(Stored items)
--- START ---

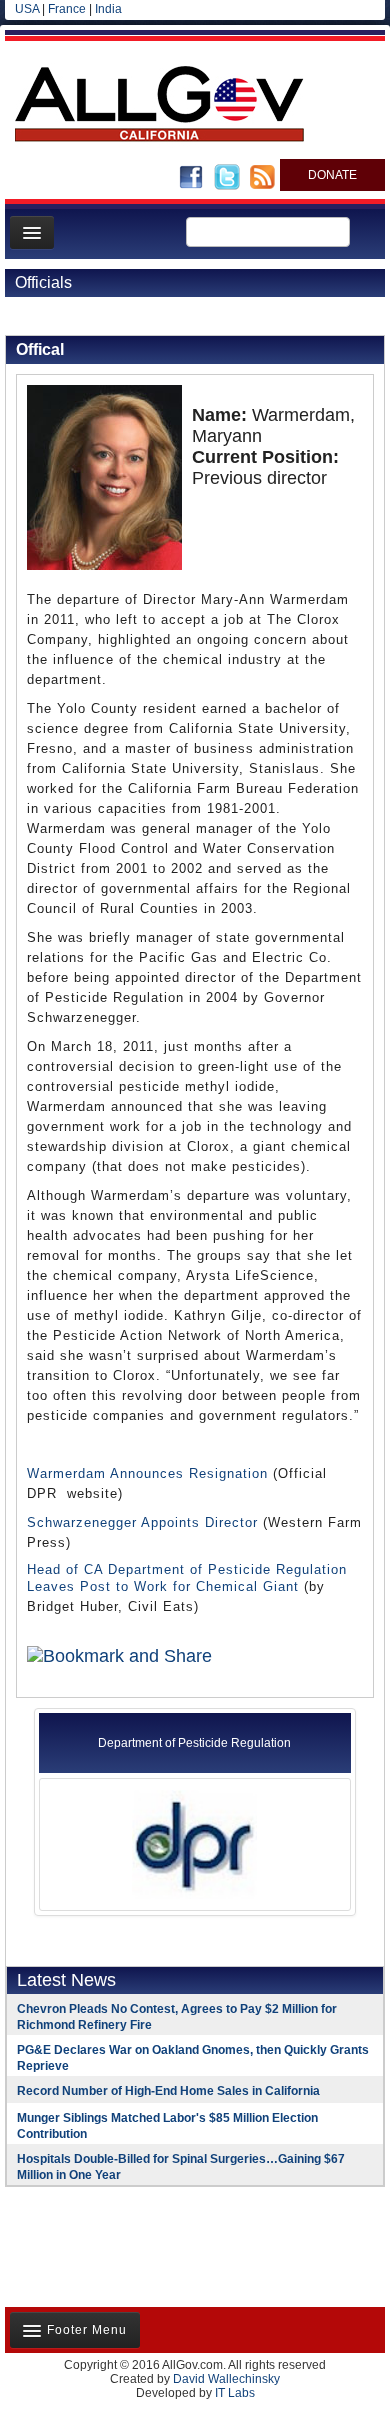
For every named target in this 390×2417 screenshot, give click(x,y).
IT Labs (235, 2393)
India (108, 9)
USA (27, 9)
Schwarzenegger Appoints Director (142, 1522)
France (67, 9)
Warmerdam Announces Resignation (147, 1473)
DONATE (332, 175)
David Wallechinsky (226, 2379)
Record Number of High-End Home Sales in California (168, 2091)
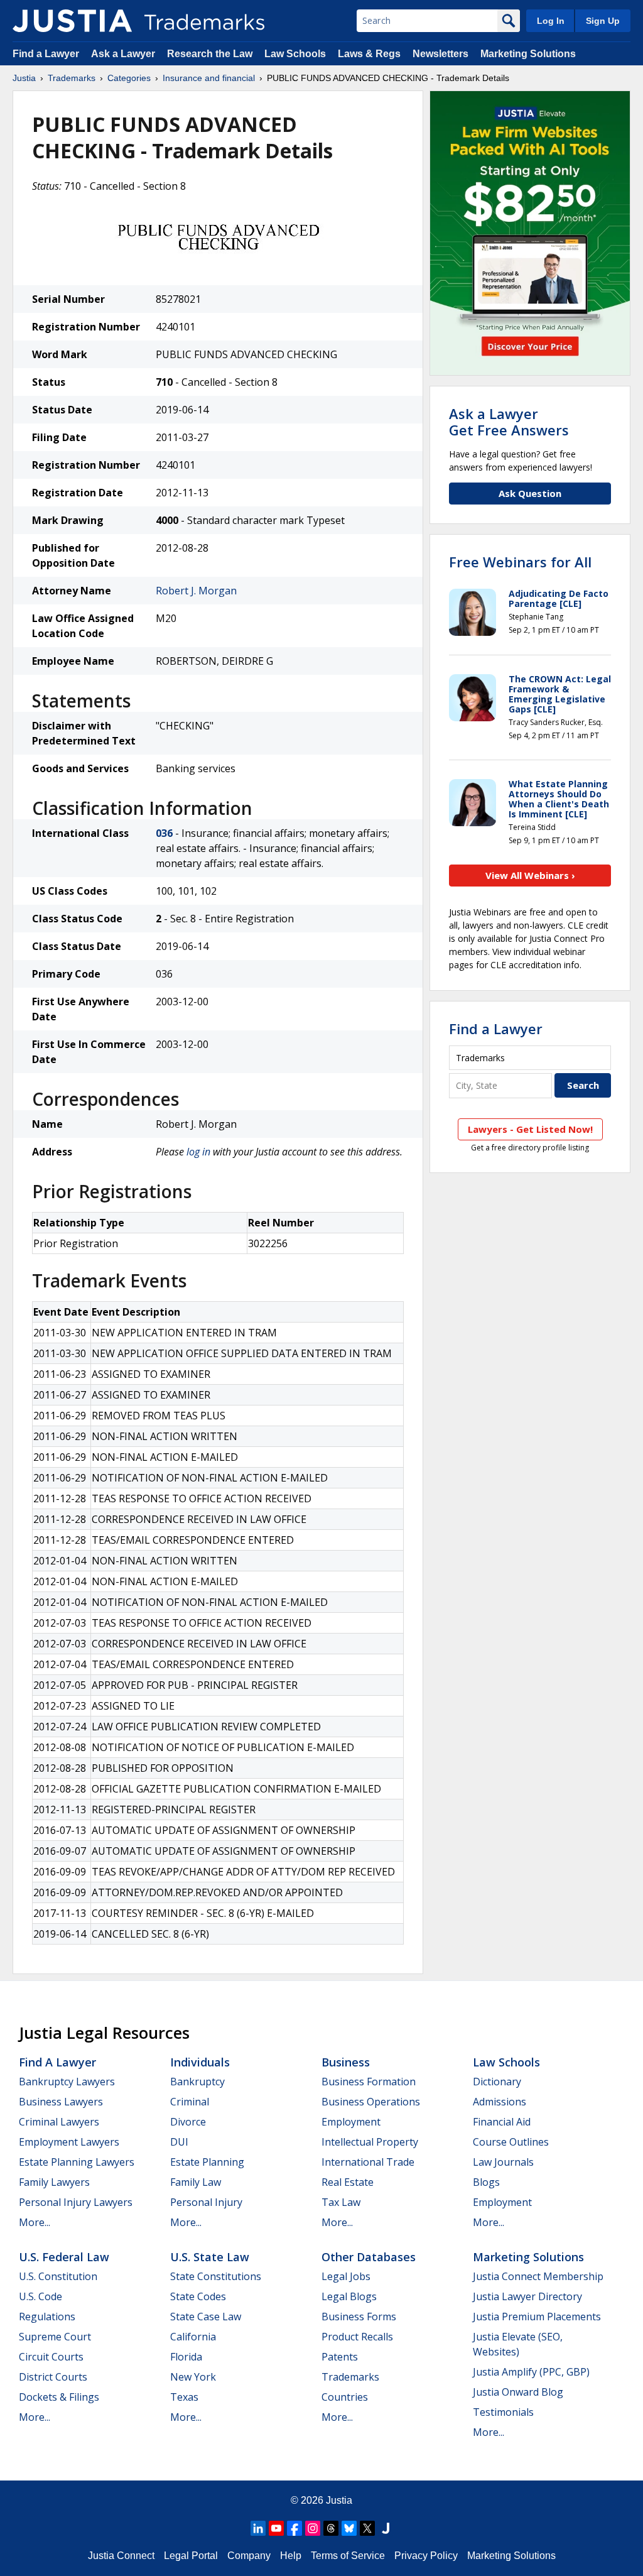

--- END ---

[EXERCISE PROMPT] Every line above gets copied exactly; none of the pictures do.

[RESPONSE AREA]
For every named target in this 390×2417 screenshot, give click(x,y).
IT Labs (235, 2393)
India (108, 9)
USA (27, 9)
Schwarzenegger Appoints Director (142, 1522)
France (67, 9)
Warmerdam Announces Resignation (147, 1473)
DONATE (332, 175)
David Wallechinsky (226, 2379)
Record Number of High-End Home Sales in California (168, 2091)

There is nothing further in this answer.